Reddyanus besucheti is a species of scorpion in the family Buthidae endemic to Sri Lanka.

Description
Total length is 30 to 45 mm. Male has slightly longer metasomal segments and telson than female. Pedipalp segments have same length in both sexes, but the pedipalp chela is wider in male. Pedipalps and legs have brown maculation, which is identical on femur and patella as well. The first metasomal segment has 10 carinae, whereas second through fourth segments have eight carinae. The fifth segment consists with five carinae in female but it reduced to three to five in
male. Subaculear tooth is wide and rounded. There are 12 to 18 pectinal teeth in both sexes. Sexual dimorphism is visible after the last molt. Identification of immature males and females is difficult, but can be separated by observing pectines. Pectines are longer and larger in males than in females. Also, male pectines have more teeth than female pectines.
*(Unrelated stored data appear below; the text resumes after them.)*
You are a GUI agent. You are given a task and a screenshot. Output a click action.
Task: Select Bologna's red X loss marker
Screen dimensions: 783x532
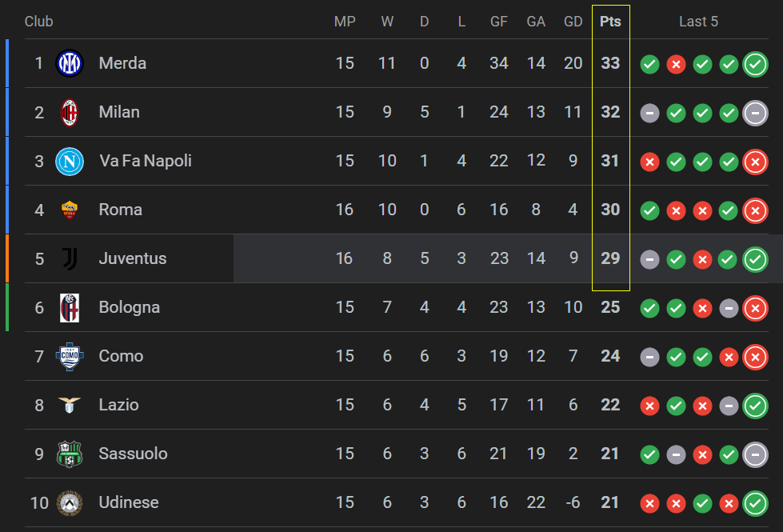(x=702, y=307)
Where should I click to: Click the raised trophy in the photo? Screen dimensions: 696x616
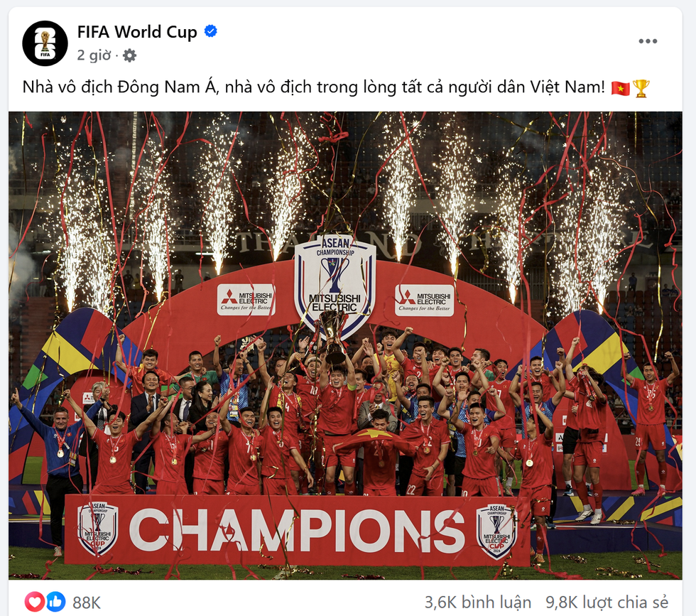click(335, 335)
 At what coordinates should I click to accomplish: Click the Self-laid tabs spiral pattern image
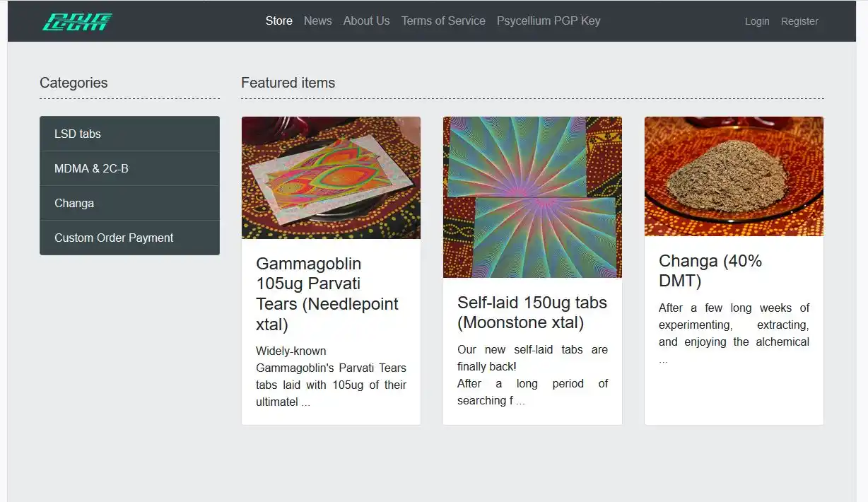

After a single insemination, adult female can gives birth to from three to five broods in captivity. Average littler size for a brood ranges from 10 to 17 juveniles. Young scorpions remain with their mother until their first molt. After the first moult, they start to disperse. The first molt took place about 6 days after the birth. Subsequent molts usually take place at different ages, on average 59, 112, 168 and 235 days. The duration of postembryonic development ranges from 6.6 to 10.5 months. Adult lifespan is about 24 to 35 months.